:: Document segment ::
+--
Pology Magazine  -  Adventures in Travel and World Culture.
Travel and World Culture   
Manaus, Brazil
 Photo: Patrick Roherty
Manaus, Brazil
 Photo: Patrick Roherty

Manaus, Brazil: Moving Limbs
By John C. Ford

In a tiny retail space at the foot of an office building, fifteen young men sat elbow-to-elbow, playing military-themed video games at computer terminals cramped along the walls.  They appeared to be regulars, with the laconic body language of weekend gamblers pulling dollar slot machines, hour after hour.  Their headphones cocooned the sounds of gunplay exploding across their monitors, so that we could only hear the reggae on the speakers, and below that an orchestra of dull keypad clicks. 

We had happened upon this space on our way to dinner.  The darkened, black-walled room had no windows.  Looking through the frenzied magenta glow from the screens, we made eye contact with the twenty-something guy on duty and I prepared for the challenge of expressing, with my limited Portuguese: “we thought this was an internet café; do you know of one nearby?”
+--
Collection entries:
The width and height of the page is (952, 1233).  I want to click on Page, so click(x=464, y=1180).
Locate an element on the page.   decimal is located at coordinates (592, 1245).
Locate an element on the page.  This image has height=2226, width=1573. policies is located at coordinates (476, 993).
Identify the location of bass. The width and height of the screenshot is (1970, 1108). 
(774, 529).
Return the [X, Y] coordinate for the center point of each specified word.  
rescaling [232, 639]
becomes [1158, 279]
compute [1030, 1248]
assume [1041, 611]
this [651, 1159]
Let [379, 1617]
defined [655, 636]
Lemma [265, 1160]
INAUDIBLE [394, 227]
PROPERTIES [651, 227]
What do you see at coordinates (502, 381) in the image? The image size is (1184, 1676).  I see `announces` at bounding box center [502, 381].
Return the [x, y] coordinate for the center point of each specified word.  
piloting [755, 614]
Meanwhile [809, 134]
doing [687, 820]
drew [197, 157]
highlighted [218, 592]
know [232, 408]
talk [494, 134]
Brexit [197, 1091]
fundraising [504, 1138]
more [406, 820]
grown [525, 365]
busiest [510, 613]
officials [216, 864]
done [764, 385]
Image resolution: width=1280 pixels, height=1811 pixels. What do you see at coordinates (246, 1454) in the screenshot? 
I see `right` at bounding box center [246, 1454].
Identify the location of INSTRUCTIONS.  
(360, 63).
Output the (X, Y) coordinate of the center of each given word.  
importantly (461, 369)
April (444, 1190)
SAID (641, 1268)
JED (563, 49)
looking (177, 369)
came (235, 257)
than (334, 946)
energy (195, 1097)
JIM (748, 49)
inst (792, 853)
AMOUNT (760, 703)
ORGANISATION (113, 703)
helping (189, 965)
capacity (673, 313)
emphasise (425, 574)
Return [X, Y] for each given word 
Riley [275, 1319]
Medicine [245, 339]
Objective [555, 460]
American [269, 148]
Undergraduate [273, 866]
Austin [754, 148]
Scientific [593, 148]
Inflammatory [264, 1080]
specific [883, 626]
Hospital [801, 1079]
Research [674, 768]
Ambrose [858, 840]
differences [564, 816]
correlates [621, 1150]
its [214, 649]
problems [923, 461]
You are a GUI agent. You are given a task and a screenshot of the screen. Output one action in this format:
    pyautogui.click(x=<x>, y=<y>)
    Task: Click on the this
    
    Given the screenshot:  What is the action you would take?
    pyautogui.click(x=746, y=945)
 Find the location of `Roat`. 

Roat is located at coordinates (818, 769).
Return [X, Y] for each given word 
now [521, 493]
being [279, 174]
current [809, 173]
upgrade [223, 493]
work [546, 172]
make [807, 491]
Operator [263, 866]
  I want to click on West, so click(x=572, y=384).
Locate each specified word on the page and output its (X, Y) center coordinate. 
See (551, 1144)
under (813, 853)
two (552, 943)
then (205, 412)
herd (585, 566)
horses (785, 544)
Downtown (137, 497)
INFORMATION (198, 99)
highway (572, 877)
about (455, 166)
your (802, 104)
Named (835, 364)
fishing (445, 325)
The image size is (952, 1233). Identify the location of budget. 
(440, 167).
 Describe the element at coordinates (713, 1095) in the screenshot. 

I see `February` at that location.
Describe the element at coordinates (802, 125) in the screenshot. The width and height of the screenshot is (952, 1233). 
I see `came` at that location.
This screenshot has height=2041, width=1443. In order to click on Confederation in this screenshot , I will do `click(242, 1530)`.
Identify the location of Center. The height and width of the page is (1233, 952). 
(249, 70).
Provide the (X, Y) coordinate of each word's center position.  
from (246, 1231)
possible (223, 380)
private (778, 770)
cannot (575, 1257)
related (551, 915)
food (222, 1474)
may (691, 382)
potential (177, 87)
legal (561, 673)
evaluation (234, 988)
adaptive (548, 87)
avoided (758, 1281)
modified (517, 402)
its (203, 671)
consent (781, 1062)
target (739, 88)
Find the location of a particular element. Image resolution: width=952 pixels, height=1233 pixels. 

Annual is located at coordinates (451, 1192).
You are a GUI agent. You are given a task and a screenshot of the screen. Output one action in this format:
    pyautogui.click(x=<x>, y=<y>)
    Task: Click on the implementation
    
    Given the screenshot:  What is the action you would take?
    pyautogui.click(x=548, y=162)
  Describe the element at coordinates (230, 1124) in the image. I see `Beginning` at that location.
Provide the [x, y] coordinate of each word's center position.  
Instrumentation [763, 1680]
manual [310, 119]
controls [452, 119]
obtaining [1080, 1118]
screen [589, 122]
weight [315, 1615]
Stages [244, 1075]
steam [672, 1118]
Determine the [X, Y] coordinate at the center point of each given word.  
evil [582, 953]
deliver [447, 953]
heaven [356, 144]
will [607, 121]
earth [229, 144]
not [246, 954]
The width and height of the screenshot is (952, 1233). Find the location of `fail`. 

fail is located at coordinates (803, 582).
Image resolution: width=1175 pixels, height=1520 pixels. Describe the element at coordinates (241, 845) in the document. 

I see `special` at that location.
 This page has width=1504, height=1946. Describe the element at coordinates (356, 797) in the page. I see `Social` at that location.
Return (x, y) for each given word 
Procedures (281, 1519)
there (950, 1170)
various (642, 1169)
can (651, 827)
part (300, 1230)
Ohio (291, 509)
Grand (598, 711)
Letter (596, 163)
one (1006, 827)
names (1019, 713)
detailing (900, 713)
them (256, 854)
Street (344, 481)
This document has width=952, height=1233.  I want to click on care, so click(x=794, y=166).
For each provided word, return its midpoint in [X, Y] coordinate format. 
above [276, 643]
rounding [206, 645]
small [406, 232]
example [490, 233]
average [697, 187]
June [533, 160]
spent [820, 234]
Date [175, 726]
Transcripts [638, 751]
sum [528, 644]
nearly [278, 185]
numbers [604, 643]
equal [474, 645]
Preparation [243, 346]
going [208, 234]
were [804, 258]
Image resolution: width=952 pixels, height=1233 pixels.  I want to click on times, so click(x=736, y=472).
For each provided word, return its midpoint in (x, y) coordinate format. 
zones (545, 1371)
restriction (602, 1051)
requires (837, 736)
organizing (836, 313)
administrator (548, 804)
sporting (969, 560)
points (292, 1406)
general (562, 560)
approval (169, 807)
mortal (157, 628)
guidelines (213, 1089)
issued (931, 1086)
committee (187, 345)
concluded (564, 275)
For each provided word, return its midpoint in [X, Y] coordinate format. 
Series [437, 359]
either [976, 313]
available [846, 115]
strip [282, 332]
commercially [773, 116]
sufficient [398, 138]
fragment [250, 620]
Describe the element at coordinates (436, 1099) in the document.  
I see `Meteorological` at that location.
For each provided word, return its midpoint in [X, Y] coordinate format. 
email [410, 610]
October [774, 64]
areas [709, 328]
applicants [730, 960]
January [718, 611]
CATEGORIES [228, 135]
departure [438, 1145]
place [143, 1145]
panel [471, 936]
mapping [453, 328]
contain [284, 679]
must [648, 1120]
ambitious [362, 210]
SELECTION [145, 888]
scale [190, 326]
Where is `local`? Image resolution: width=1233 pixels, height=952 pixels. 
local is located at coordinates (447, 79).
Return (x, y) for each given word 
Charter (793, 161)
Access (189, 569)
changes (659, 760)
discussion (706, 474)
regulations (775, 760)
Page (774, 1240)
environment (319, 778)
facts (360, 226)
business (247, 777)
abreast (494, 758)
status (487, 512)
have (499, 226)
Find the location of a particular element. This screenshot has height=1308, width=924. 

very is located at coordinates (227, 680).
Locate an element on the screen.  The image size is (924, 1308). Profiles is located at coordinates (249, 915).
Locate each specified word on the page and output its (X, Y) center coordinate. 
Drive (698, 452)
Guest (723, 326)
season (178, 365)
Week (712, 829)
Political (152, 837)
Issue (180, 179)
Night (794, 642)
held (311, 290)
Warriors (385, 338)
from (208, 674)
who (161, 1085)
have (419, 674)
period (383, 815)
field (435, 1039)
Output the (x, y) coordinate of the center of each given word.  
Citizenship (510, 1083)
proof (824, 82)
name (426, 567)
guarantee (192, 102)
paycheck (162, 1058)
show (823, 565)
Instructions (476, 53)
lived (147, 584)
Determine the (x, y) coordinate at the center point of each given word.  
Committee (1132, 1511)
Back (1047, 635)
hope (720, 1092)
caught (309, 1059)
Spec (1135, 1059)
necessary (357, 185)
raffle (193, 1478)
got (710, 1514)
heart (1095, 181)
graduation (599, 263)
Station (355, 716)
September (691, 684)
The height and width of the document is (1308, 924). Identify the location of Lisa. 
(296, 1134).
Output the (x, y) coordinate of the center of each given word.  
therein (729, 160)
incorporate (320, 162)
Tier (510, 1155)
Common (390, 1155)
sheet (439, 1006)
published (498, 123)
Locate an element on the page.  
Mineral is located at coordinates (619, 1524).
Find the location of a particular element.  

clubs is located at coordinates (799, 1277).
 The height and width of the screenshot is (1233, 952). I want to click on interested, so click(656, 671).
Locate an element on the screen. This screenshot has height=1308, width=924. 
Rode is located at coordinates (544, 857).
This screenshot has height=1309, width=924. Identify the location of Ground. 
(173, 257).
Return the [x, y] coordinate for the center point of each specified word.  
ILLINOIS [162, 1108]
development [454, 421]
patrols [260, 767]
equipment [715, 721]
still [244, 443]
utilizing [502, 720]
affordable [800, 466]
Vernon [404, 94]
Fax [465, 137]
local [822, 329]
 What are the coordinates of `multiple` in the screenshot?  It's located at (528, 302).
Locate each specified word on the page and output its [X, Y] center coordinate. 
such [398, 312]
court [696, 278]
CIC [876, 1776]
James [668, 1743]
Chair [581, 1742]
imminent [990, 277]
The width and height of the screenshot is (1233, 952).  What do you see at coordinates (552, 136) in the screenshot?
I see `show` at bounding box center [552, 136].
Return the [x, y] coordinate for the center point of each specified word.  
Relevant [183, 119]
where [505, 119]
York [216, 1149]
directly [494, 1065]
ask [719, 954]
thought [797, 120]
+--
:: Complete the following ::
• A. In the Manaus travel piece, what kind of music was playing on the speakers in the retail space?
• B. From the records, write out as a numbered list the lines beginning at the line that contains "lived (147, 584)" and ending after the line that contains "September (691, 684)", skipping any blank lines.
The travel text and the records were taken from unrelated sources.

:: Set of answers ::
• A. Reggae.

• B.
1. lived (147, 584)
2. Determine the (x, y) coordinate at the center point of each given word.  
3. Committee (1132, 1511)
4. Back (1047, 635)
5. hope (720, 1092)
6. caught (309, 1059)
7. Spec (1135, 1059)
8. necessary (357, 185)
9. raffle (193, 1478)
10. got (710, 1514)
11. heart (1095, 181)
12. graduation (599, 263)
13. Station (355, 716)
14. September (691, 684)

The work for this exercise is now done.